Volksvertegenwoordiging
De Staten-Generaal, oftewel het parlement oftwel de Eerste kamer en de Tweede Kamer. De leden hiervan zijn door het volk (in)direct gekozen.

Vooroordelen
Een oordeel over een groep of een lid van een groep dat gebaseerd is op een onjuiste en starre generalisatie.

WAO
Wet Arbeid Ongeschiktheid. Mensen die, door ziekte of handicap, langdurig niet meer kunnen werken, (maar eerder wel gewerkt hebben) hebben recht op deze uitkering. Voordat zij in de WAO terecht komen hebben zij eerder in de Ziekte Wet gezeten.

Welvaart
De mate waarin de materiele behoeften bevredigd (kunnen) worden.

Welzijn
Een situatie waarin mensen voldoende financiele middelen hebben, alsmede over een voldoende fysieke en emotionele gesteldheid beschikken.

Welzijnszorg
De zorg van de overheid om haar burgers van een bepaald niveau van welzijn te voorzien.

WW
Werkloosheidswet: Mensen die werkloos zijn krijgen onder bepaalde voorwaarden een uitkering

Zelfmoordaanslag
Een aanslag, meestal gericht op een groep mensen met de bedoeling deze groep mensen te doden.
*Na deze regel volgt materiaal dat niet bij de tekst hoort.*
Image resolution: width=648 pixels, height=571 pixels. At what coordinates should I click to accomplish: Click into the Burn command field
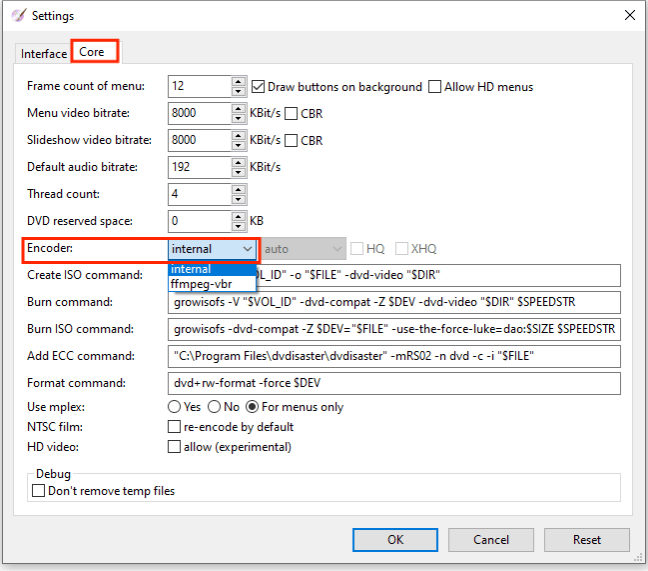(394, 302)
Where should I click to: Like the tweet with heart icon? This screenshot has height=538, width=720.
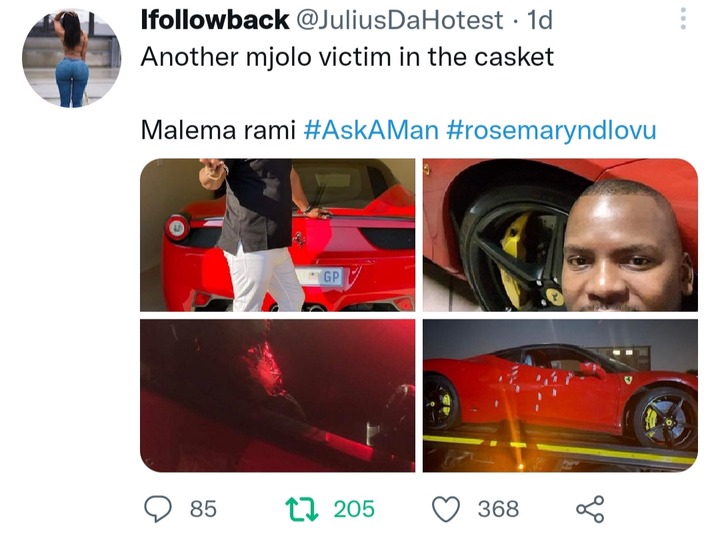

De dader zelf weet van te voren dat hij om zal komen. Deze aanslagen worden vooral gepleegd uit geloofs- en/of politieke overtuigingen.

Zelfplaatsing
De plaats die een persoon zichzelf toekent als hem/haar gevraagd wordt zich te plaatsen op een bepaalde schaal (bijvoorbeeld een links/rechts schaal).

Zinloos geweld
Een spontane vorm van fysiek geweld (of dreiging) waarbij het opzettelijke verwonden of doden van iemand centraal staat. Het geweld kenmerkt zich door zijn incidentele aard en door de willekeurige wijze waarop de dader het slachtoffer kiest.

Zuilen
Vier groeperingen in de Nederlandse samenleving aan het eind van de negentiende eeuw. Er was een protestants-christelijke zuil, een katholieke zuil, een sociaal-democratische uil en een liberaal conservatieve zuil.